"I dare not impugn the plans of a beneficent Providence."

"But Providence never meant the conditions of life to turn out as they too often do."

"How, Richard," she, asked gently; "I don't quite understand you?"

"That the greatest number of the rich, the powerful and the most successful—by flukes, perhaps—are fools or knaves."

"Ah, but if riches brought talent—the wealthy and powerful would be too happy, and Fate or Providence do not make them so."

"I cannot express to you how my heart was wrung with jealous envy, and even with shame, when I saw Downie's family stand around my uncle's grave, and enjoying all the freedom and hospitality of Rhoscadzhel—even his cold-blooded, fashionable wife, too—and thought how my own three tender loves were debarred——"

"And unknown—"

"Yes——d—m it, unknown, and must be for a few weeks still, but time cures all evils, and it will cure this. Yet is not the gazetting of the two cousins, Denzil and the oldest of Downie's four boys, in one paragraph, and to my old corps, too a remarkable coincidence—all the more so, that they are ignorant of each other's existence?"

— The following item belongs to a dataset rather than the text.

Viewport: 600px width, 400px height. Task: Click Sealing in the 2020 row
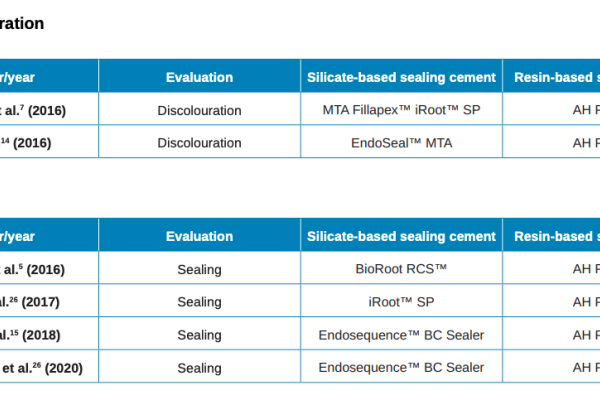coord(199,368)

"My poor Denzil—he is so bright and clever!"

"Ay, more clever than ever I was. In my time, when I met you so happily in pleasant Montreal, one could be a fair average soldier without all the polyglot accomplishments so necessary now, when he who quits Sandhurst as a candidate for a commission direct, with five shillings and threepence per diem to further his extravagance, might quite as well come out for the Church or Bar, with the chance of a safer and better paid berth in either."